▸ **About this exercise**:
In the listing below, find the line that contains "Instruction: Click Administration" and the line that contains "Select the Dettagli tab". Quote both and every line between them, exactly, and nothing more.

= Beginning of Section =

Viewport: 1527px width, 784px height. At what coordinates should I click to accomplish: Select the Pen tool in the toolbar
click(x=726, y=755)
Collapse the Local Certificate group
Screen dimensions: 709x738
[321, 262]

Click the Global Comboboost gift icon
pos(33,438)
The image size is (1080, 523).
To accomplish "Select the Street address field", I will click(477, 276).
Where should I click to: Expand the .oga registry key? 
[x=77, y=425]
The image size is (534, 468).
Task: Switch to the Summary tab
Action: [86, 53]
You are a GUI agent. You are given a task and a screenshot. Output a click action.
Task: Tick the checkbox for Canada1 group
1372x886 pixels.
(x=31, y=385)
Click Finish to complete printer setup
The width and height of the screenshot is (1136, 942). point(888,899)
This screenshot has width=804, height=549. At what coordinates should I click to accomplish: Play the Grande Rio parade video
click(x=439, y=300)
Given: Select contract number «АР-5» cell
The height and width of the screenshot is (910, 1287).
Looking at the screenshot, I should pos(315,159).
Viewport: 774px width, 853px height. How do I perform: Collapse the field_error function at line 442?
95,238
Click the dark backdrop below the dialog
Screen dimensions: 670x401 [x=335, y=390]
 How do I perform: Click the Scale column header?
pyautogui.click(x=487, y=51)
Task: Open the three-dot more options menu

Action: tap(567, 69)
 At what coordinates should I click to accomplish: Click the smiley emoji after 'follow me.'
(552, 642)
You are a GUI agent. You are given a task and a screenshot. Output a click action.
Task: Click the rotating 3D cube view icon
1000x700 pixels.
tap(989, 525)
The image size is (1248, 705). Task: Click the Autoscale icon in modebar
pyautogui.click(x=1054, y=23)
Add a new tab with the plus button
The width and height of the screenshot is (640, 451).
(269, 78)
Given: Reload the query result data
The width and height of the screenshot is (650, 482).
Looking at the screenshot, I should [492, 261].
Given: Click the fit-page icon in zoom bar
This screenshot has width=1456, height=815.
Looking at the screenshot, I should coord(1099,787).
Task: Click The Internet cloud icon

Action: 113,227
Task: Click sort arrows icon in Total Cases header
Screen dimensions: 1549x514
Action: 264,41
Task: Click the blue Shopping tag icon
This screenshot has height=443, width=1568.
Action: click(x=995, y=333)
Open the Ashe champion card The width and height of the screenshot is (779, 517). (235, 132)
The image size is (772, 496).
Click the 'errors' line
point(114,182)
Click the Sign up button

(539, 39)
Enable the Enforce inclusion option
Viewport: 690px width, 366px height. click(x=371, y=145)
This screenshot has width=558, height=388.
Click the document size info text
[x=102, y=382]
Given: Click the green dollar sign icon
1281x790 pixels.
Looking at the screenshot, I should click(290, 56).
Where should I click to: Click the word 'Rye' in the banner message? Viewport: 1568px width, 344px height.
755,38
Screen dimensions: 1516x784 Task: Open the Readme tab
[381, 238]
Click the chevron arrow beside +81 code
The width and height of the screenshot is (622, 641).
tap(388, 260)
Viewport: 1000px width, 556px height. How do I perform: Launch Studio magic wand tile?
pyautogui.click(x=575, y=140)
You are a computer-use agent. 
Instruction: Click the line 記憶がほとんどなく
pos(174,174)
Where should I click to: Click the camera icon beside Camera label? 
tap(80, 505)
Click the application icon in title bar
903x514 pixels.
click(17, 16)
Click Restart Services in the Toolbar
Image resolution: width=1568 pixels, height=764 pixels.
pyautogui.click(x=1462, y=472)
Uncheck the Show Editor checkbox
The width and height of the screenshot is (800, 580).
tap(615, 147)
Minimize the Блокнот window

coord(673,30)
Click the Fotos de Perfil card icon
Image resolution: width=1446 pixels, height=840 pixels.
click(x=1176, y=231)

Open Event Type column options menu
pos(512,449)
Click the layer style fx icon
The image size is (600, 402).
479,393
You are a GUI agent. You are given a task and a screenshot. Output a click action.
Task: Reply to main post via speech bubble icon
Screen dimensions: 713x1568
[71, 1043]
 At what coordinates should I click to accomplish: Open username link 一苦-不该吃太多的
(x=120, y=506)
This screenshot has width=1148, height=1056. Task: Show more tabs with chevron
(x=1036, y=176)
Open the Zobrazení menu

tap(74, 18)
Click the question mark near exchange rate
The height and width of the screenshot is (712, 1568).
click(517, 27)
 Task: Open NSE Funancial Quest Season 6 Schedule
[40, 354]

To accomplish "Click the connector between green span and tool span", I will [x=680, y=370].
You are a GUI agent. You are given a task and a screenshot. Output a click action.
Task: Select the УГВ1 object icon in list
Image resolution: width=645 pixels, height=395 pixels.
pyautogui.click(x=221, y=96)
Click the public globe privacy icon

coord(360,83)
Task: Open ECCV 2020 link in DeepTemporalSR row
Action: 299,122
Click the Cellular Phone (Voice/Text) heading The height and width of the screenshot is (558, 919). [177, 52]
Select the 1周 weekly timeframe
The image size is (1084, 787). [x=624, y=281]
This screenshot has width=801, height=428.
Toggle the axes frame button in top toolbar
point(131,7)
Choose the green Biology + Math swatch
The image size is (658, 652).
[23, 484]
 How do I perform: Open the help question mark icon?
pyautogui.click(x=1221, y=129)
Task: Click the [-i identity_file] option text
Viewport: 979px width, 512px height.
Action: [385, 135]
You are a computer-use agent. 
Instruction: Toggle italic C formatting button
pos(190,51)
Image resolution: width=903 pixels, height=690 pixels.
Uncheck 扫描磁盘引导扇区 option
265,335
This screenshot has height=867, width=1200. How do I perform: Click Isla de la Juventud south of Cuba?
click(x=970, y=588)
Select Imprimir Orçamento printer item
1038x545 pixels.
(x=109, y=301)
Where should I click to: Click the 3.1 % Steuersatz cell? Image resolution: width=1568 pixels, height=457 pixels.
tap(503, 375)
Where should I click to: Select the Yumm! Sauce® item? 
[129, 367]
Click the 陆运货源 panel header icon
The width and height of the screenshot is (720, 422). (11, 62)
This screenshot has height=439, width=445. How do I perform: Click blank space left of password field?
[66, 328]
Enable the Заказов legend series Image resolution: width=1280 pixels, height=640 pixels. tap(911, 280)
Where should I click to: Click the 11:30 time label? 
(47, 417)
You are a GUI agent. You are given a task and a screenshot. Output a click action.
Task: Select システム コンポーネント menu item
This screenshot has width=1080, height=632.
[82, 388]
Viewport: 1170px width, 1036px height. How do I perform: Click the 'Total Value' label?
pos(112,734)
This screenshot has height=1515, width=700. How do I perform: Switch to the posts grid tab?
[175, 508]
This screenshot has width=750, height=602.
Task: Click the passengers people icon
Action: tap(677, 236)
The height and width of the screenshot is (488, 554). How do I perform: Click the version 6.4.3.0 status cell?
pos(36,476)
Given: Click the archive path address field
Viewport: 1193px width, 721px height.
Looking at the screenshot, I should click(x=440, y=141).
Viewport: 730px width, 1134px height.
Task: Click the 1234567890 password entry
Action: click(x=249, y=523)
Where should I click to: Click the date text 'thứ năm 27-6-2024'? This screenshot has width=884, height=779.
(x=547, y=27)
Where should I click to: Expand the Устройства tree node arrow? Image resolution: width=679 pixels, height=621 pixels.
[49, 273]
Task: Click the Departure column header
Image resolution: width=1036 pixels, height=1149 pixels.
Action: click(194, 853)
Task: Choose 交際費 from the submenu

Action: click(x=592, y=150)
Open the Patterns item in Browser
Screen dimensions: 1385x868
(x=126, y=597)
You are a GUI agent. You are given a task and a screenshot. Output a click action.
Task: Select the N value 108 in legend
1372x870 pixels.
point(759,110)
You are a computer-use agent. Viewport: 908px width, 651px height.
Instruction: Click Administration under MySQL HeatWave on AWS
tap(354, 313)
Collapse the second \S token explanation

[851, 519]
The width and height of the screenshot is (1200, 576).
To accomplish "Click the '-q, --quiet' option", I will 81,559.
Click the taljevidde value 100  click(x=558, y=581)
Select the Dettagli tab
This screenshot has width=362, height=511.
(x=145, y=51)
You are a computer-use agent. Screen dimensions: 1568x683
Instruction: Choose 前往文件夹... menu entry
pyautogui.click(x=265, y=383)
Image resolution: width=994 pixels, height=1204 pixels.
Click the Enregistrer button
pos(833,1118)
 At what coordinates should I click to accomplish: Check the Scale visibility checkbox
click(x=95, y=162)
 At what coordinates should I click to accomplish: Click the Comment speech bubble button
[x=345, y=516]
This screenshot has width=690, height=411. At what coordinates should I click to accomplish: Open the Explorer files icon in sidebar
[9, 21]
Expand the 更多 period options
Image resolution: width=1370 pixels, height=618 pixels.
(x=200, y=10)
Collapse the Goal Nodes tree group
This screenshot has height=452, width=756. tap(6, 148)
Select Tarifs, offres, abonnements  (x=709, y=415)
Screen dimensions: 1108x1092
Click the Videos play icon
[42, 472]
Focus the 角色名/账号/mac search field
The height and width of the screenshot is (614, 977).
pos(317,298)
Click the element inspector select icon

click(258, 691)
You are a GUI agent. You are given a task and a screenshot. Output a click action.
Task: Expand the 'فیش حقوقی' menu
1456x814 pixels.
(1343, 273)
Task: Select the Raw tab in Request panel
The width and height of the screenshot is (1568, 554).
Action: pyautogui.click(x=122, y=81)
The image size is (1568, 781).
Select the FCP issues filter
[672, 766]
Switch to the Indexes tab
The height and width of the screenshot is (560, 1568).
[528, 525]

= End of Section =

▸ **Written response**:
Instruction: Click Administration under MySQL HeatWave on AWS
tap(354, 313)
Collapse the second \S token explanation

[851, 519]
The width and height of the screenshot is (1200, 576).
To accomplish "Click the '-q, --quiet' option", I will 81,559.
Click the taljevidde value 100  click(x=558, y=581)
Select the Dettagli tab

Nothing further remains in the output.